Exercise description - Return the lines from the one containing "is (815, 830)." up to and including the one containing "click(334, 102)", reproducing them word for word and nothing else.
═══ Given entries
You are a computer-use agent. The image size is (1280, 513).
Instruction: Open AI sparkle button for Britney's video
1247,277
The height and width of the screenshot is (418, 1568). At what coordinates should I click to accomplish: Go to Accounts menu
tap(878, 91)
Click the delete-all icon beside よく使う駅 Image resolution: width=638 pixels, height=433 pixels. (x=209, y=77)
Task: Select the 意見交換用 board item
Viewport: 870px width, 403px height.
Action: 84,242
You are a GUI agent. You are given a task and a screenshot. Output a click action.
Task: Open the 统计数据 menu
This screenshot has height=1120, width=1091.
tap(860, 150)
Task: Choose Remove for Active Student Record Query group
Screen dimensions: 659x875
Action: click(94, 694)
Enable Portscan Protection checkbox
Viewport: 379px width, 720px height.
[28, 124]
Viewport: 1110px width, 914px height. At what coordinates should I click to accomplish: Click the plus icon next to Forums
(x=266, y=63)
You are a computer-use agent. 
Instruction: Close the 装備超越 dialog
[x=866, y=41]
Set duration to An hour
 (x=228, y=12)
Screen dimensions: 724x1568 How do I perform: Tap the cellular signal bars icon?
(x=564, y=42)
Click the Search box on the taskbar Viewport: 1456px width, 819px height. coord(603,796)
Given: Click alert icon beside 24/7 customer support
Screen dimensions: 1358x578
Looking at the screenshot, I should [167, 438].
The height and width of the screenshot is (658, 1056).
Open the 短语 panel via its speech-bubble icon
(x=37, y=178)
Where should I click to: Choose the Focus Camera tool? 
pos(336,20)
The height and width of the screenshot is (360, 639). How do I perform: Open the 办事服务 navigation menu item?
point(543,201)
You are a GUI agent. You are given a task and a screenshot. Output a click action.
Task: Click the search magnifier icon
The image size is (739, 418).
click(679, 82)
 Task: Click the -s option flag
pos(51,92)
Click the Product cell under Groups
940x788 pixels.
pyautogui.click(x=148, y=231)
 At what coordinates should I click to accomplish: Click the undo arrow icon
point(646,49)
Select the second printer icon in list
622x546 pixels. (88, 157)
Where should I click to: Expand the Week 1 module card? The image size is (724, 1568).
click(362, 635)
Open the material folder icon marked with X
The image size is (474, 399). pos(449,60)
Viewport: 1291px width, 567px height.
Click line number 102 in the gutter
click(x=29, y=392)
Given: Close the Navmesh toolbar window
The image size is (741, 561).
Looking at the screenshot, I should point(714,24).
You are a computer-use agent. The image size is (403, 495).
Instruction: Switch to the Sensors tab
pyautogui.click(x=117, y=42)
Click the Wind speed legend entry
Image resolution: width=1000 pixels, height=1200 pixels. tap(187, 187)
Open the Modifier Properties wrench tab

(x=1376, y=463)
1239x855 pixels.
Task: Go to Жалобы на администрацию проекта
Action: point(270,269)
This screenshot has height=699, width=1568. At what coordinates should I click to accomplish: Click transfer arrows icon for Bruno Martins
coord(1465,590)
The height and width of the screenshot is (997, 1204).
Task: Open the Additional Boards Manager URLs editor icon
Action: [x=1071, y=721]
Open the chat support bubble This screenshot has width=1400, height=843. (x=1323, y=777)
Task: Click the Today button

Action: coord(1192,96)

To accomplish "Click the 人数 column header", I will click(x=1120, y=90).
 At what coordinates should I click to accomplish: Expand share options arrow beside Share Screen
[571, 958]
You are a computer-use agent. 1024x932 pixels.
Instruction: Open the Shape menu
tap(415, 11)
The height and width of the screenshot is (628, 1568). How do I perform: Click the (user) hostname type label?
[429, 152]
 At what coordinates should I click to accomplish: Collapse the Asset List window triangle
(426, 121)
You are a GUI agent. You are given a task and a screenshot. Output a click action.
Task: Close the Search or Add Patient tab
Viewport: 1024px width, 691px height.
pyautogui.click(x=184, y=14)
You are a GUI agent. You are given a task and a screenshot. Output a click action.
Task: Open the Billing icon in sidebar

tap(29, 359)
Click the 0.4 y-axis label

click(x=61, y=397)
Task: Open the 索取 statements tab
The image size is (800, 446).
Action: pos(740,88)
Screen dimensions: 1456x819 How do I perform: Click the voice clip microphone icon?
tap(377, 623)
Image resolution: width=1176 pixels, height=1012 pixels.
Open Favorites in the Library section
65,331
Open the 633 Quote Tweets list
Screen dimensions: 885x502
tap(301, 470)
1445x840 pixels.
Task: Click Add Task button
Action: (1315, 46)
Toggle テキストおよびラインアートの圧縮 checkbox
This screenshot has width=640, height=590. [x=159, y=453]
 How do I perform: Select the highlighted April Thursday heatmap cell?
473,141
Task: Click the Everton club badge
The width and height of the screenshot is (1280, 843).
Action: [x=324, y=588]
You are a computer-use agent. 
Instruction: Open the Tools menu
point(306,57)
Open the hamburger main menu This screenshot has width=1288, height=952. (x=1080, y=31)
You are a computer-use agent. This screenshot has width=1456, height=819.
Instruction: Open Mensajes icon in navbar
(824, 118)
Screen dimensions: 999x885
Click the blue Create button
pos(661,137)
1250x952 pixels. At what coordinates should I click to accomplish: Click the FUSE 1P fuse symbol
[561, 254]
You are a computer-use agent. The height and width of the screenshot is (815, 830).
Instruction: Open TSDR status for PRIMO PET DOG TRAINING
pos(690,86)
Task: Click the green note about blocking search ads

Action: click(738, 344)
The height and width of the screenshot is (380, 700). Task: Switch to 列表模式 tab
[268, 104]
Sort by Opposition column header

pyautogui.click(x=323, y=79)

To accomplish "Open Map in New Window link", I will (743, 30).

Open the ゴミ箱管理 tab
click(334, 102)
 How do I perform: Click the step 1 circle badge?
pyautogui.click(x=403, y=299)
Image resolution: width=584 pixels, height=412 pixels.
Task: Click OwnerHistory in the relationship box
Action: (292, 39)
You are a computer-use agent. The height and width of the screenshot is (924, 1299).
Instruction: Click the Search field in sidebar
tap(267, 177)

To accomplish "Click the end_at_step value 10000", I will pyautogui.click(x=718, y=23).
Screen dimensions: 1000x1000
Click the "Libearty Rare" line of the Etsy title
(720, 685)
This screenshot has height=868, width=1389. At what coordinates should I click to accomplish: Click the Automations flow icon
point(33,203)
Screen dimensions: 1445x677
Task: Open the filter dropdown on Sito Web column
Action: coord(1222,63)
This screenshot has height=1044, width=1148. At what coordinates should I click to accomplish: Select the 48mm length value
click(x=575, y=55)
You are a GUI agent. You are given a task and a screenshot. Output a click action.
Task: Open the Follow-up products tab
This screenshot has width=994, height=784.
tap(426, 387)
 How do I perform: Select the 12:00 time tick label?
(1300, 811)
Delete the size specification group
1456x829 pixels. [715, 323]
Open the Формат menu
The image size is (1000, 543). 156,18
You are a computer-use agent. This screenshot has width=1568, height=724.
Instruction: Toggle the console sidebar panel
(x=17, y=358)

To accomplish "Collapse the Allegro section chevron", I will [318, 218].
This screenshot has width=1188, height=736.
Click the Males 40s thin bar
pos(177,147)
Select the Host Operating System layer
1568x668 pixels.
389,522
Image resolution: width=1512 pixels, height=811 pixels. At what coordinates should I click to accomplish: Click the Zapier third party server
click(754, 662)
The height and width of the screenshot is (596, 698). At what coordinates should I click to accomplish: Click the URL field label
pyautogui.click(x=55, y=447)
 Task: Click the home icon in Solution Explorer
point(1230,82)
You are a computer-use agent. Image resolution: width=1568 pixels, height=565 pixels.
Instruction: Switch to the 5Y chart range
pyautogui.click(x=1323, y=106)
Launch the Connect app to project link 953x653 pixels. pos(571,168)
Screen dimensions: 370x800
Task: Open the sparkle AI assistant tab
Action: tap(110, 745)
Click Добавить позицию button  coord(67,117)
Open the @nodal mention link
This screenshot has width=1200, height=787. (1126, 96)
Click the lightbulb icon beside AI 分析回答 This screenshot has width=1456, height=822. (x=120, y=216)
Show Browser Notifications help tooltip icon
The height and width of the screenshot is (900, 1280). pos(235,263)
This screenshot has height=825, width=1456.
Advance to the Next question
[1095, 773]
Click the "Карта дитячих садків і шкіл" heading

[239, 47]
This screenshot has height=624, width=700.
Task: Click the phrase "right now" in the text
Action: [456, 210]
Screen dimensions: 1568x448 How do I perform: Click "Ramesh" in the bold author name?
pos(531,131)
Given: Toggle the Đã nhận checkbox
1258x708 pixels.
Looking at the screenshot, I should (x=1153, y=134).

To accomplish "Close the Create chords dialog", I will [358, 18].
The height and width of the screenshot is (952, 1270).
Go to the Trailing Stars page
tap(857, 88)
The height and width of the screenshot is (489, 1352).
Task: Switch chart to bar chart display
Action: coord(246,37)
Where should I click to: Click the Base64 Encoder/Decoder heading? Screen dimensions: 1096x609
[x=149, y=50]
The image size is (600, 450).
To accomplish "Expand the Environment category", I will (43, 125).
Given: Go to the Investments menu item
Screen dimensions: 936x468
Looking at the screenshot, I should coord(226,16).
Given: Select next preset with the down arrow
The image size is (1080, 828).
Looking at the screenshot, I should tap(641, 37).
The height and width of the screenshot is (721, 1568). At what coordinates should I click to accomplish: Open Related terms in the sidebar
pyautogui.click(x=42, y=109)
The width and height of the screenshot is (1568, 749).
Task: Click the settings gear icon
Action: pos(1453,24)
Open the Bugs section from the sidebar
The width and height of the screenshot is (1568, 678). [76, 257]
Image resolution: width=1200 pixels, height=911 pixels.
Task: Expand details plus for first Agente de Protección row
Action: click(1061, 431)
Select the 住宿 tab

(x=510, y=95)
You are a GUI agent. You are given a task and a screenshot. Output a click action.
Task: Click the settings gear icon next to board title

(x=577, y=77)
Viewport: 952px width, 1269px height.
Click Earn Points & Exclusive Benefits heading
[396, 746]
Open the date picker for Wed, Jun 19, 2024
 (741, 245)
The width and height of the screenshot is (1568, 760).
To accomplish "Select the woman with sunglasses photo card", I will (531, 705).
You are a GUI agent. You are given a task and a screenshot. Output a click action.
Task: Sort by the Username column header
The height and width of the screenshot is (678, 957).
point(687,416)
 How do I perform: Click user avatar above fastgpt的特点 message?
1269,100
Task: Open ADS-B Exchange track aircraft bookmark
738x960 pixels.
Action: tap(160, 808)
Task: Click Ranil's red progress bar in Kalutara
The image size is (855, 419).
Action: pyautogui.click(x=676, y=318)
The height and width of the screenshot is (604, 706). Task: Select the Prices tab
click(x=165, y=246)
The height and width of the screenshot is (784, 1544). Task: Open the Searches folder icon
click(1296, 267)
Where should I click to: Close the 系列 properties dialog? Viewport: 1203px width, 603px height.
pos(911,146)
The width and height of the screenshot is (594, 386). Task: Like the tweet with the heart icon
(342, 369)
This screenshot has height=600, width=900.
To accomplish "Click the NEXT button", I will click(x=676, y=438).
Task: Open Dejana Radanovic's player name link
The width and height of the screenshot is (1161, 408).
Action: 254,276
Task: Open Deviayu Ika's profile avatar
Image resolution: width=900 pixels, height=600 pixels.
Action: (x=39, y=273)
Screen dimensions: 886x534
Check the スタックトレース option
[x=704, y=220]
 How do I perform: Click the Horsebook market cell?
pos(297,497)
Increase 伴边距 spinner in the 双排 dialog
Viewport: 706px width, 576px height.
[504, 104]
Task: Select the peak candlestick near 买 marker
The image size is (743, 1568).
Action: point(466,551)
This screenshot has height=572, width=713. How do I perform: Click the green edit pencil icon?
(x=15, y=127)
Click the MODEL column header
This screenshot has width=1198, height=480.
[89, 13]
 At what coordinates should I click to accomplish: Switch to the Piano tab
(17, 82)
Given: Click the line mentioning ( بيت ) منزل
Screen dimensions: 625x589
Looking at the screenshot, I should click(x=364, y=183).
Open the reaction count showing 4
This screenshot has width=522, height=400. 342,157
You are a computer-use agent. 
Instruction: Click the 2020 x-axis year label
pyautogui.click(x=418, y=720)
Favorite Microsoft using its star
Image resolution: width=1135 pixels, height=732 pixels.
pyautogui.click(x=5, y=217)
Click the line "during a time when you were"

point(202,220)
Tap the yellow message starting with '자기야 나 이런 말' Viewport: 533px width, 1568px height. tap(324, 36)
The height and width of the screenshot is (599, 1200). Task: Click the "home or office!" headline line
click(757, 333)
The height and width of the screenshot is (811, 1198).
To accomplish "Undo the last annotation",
══════
Completed task -
You are a computer-use agent. The height and width of the screenshot is (815, 830).
Instruction: Open TSDR status for PRIMO PET DOG TRAINING
pos(690,86)
Task: Click the green note about blocking search ads

Action: click(738, 344)
The height and width of the screenshot is (380, 700). Task: Switch to 列表模式 tab
[268, 104]
Sort by Opposition column header

pyautogui.click(x=323, y=79)

To accomplish "Open Map in New Window link", I will (743, 30).

Open the ゴミ箱管理 tab
click(334, 102)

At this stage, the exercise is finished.